EB-4 Visa Program
The Fourth Preference (E4) category of the United States employment-based visa program is reserved for what’s legally referred to as Certain Special Immigrants. These EB-4 visa applicants receive 7.1 percent of the annual worldwide limit of employment-based immigrant visas in the United States.
Petitioning for an EB-4 Visa
In order to be approved for the EB-4 visa program, an applicant must be the beneficiary of an approved Petition for Amerasian, Widow(er), or Special Immigrant (Form I-360) with the exception of certain employees or former employees of the U.S. government abroad. Unlike other employment-based visas, a labor certification from the U.S. Department of Labor is not required for any Certain Special Immigrants.
There are also a few situations where you may self-petition on your own, without an employer. Check out the official Form I-360 page to see if you are eligible to self-petition as well as for information on the required supporting evidence you’ll need to include with your Form I-360 filing.

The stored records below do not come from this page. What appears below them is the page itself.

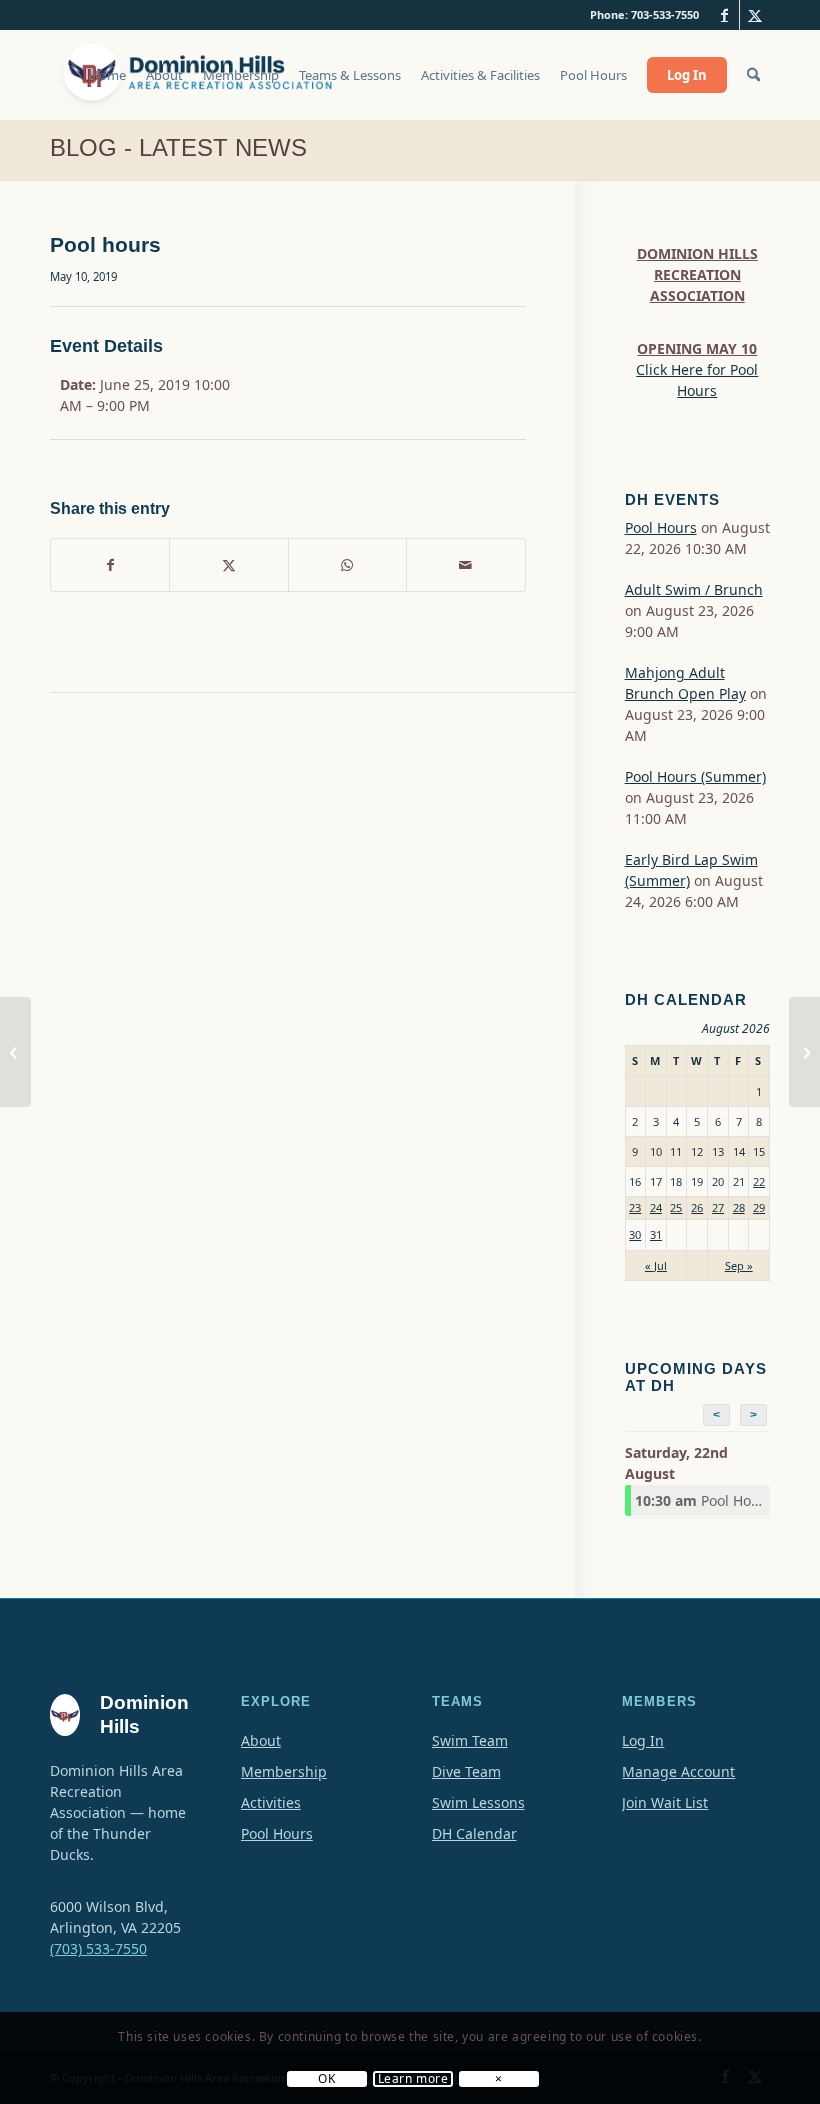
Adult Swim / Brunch (694, 589)
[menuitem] (107, 85)
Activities (271, 1802)
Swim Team (470, 1740)
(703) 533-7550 (98, 1948)
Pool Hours (661, 527)
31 (656, 1234)
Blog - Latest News (178, 147)
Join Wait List (665, 1802)
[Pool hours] (15, 1052)
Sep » (739, 1265)
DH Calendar (474, 1833)
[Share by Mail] (465, 565)
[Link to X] (755, 15)
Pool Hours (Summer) (695, 776)
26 (697, 1207)
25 (676, 1207)
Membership (284, 1771)
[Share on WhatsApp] (347, 565)
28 (739, 1207)
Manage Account (678, 1771)
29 (759, 1207)
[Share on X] (228, 565)
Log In (643, 1740)
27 (718, 1207)
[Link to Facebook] (724, 15)
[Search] (753, 75)
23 (635, 1207)
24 (656, 1207)
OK (326, 2079)
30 (635, 1234)
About (261, 1740)
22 (759, 1181)
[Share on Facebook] (110, 565)
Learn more (413, 2079)
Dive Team (466, 1771)
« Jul (656, 1265)
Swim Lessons (478, 1802)
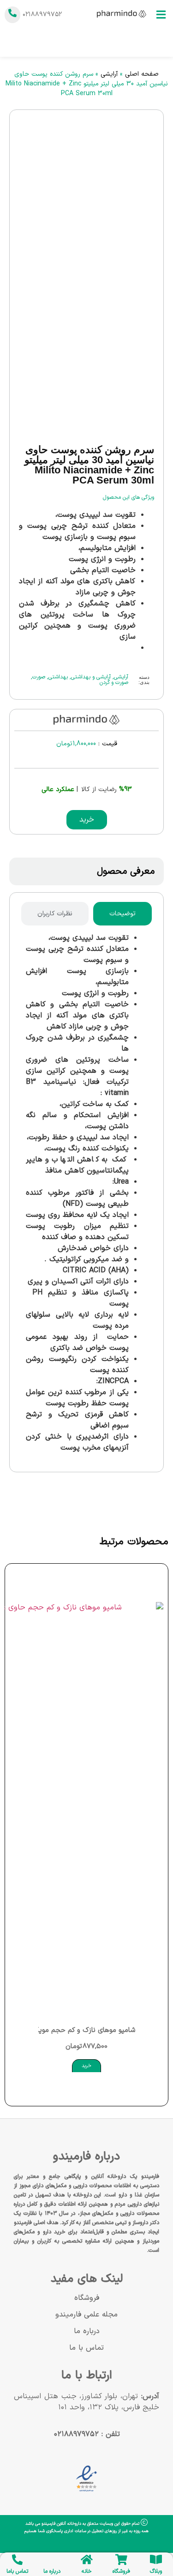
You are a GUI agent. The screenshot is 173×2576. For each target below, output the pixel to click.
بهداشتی (58, 677)
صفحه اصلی (142, 74)
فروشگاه (86, 2298)
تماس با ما (86, 2347)
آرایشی (109, 74)
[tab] (122, 913)
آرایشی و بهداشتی (91, 677)
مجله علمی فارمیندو (86, 2314)
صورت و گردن (114, 682)
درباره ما (87, 2331)
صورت (38, 677)
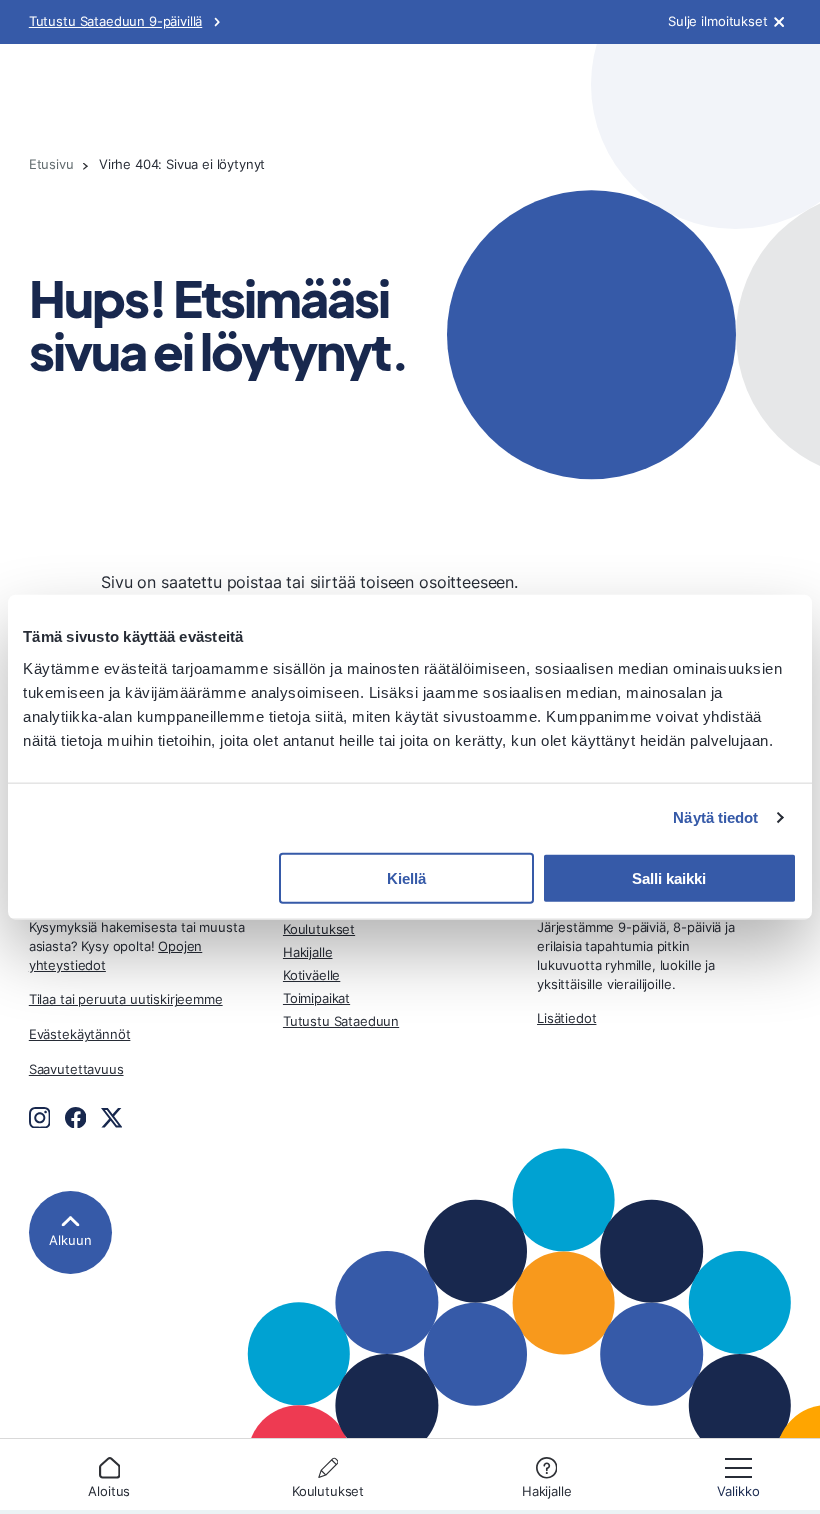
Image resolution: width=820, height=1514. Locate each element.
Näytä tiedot (715, 817)
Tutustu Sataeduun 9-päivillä (115, 21)
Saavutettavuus (76, 1069)
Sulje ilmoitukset (718, 22)
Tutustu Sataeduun (341, 1021)
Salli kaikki (669, 877)
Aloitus (109, 1491)
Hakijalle (547, 1491)
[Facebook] (76, 1118)
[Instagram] (40, 1118)
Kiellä (406, 877)
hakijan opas (73, 100)
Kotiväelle (311, 975)
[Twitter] (112, 1118)
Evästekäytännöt (80, 1034)
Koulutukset (328, 1491)
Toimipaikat (316, 998)
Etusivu (51, 164)
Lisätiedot (566, 1018)
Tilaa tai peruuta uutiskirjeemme (126, 999)
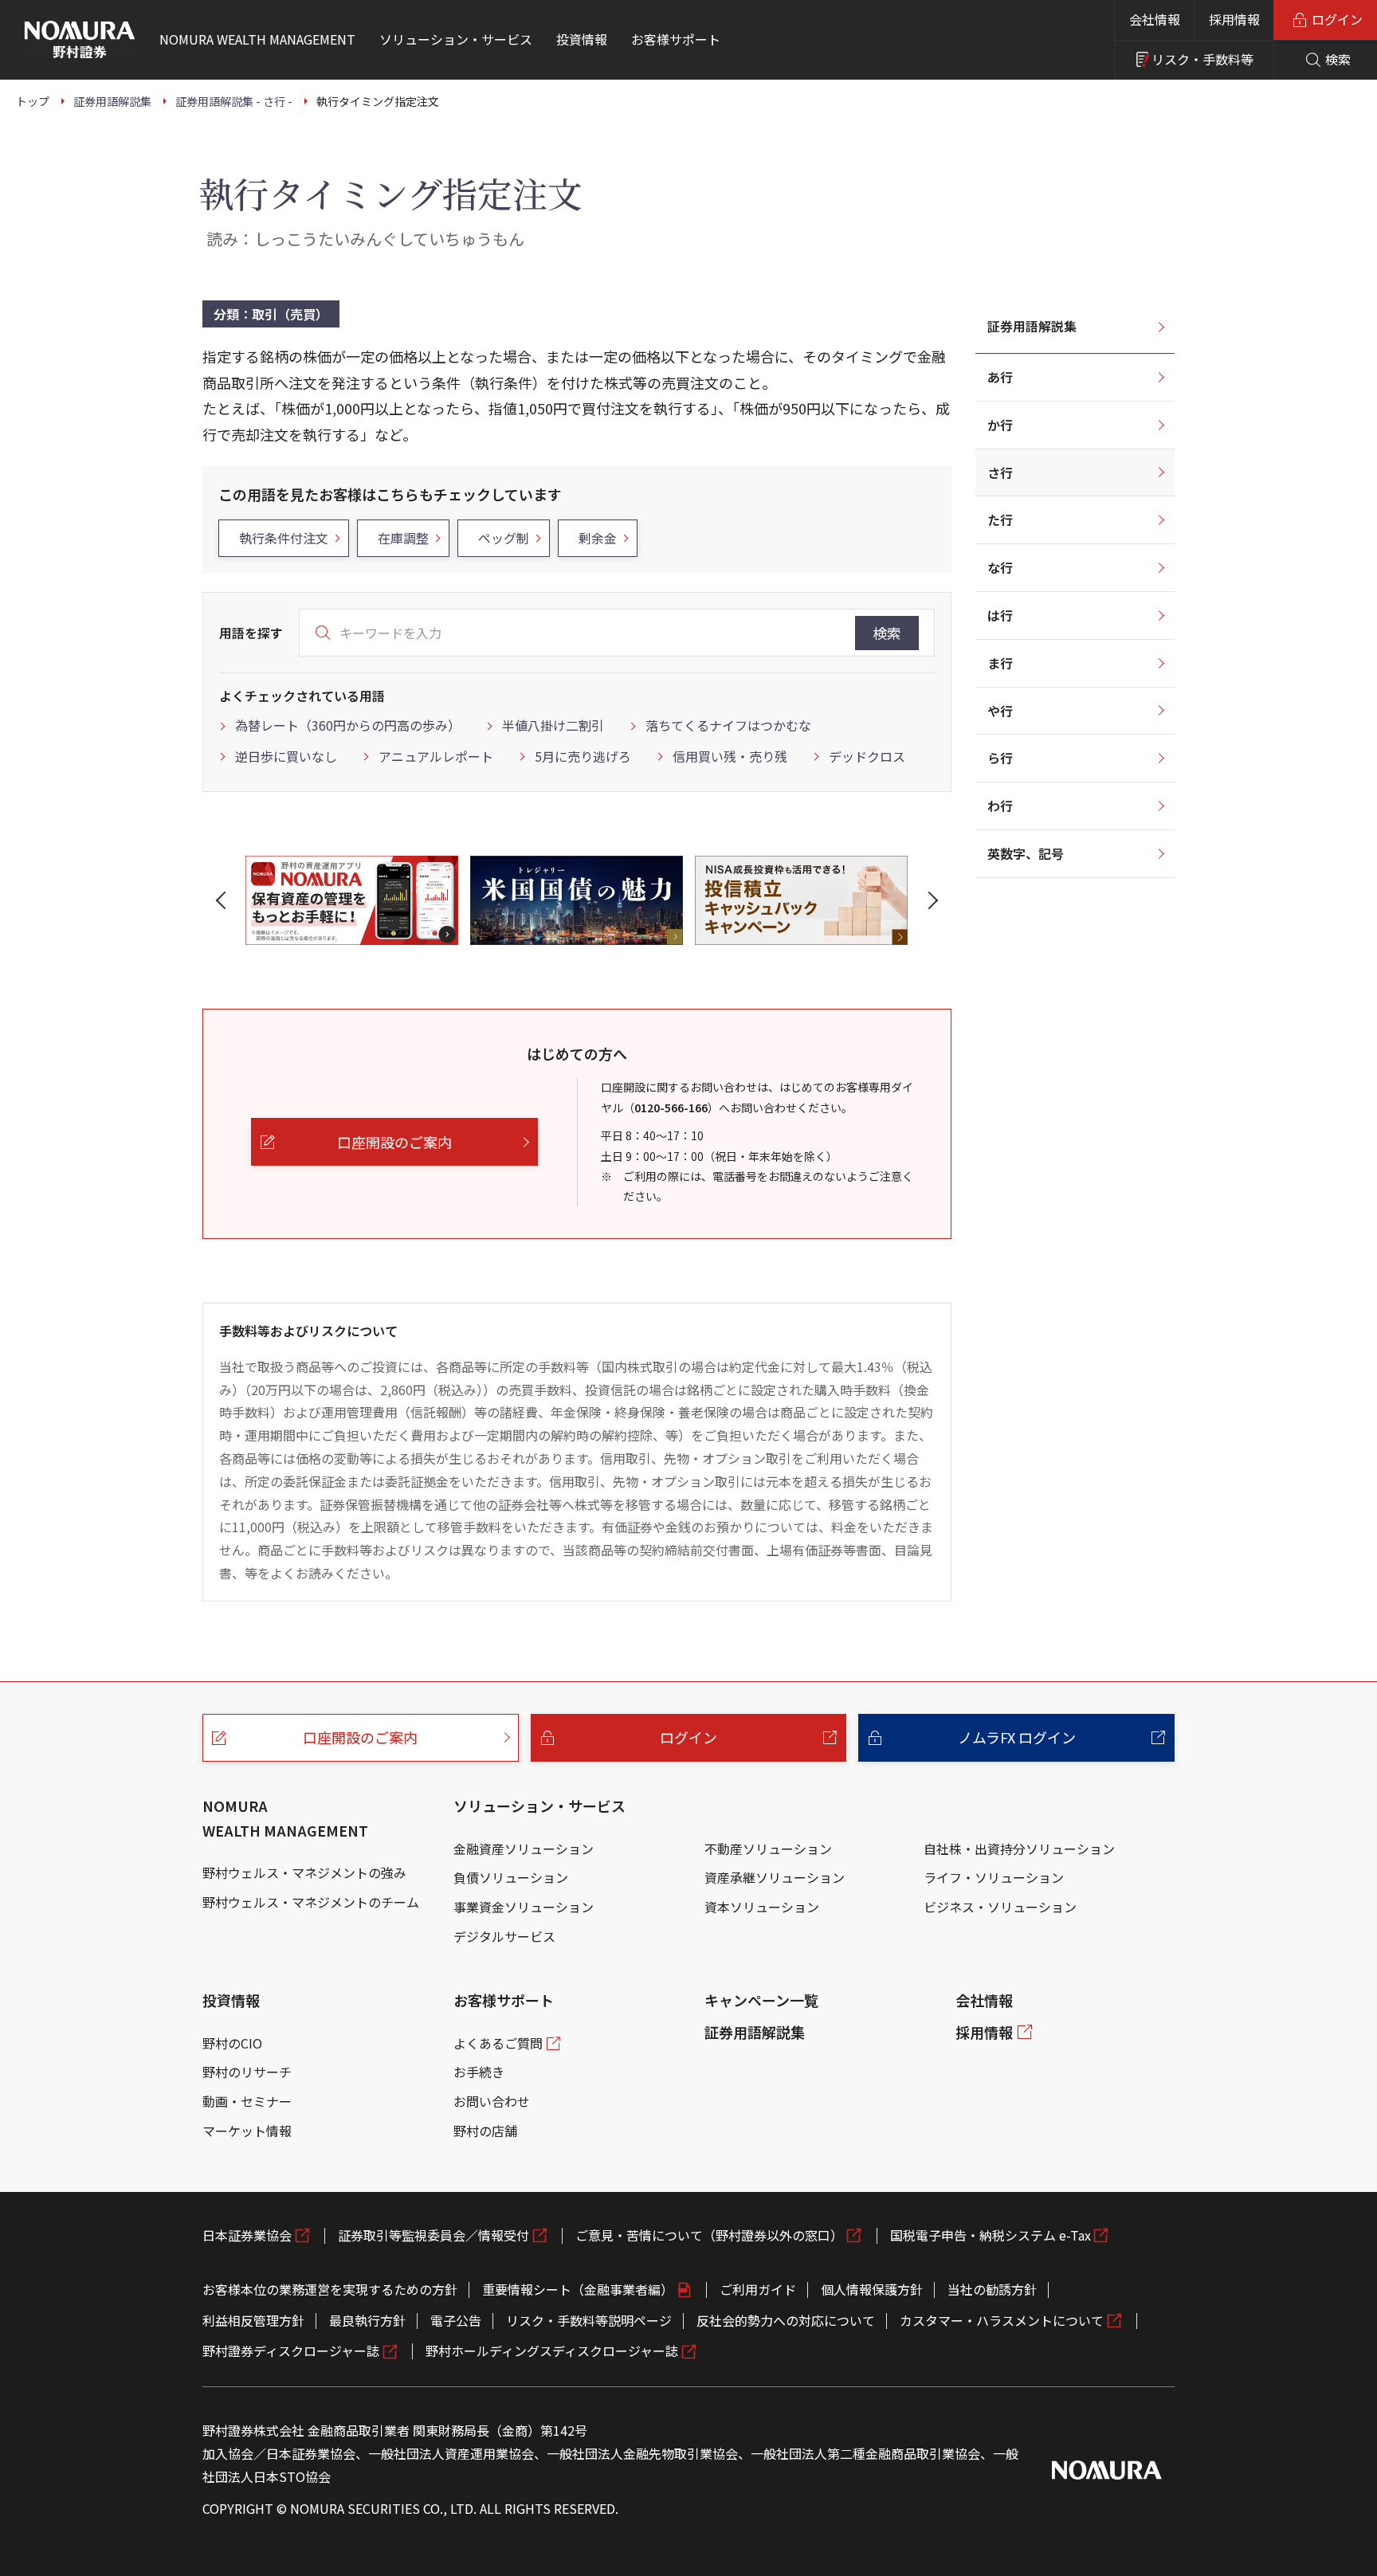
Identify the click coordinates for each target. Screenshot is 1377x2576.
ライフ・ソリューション (994, 1877)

Who Qualifies as a Certain Special Immigrant?
There are many subgroups within this category. Here is a list provided by U.S. Citizenship and Immigration Services (USCIS):
- Broadcasters in the U.S. employed by the International Broadcasting Bureau of the Broadcasting Board of Governors or a grantee of such organization
- Ministers of Religion
- Certain Employees or Former Employees of the U.S. Government Abroad
- Certain Former Employees of the Panama Canal Company or Canal Zone Government
- Certain Former Employees of the U.S. Government in the Panama Canal Zone
- Certain Former Employees of the Panama Canal Company or Canal Zone Government on April 1st, 1979
- Iraqi and Afghan interpreters/translators who have worked directly with the United States armed forces or under Chief of Mission authority as a translator/interpreter for a period of at least 12 months and meet requirements. This classification has an annual numeric limitation of 50 visas.
- Iraqi and Afghan nationals who have provided faithful and valuable service while employed by or on behalf of the U.S. government in Iraq for not less than one year on or after March 20th, 2003 and prior to September 30, 2013, or in Afghanistan for not less than one year after October 7th, 2001, and have experienced an ongoing serious threat as a consequence of that employment.
- Certain Foreign Medical Graduates (Adjustments Only)
- Certain Retired International Organization Employees
- Certain Unmarried Sons and Daughters of International Organization Employees
- Certain Surviving Spouses of deceased International Organization Employees
- Special Immigrant Juveniles (no family member derivatives; Adjustments Only)
- Persons Recruited Outside of the United States Who Have Served or are Enlisted to Serve in the U.S. Armed Forces
- Certain retired NATO-6 civilians
- Certain Unmarried Sons and Daughters of NATO-6 civilians
- Certain Surviving Spouses of deceased NATO-6 civilian employees
- Persons who are beneficiaries of petitions or labor certification applications filed prior to September 11th, 2001, if the petition or application was rendered void due to a terrorist act on September 11th, 2001
- Certain Religious Workers
Since many of these subgroups are loosely defined, you’ll want to speak with an experienced immigration expert or attorney to find out if you qualify. You can also look up helpful information on the USCIS website.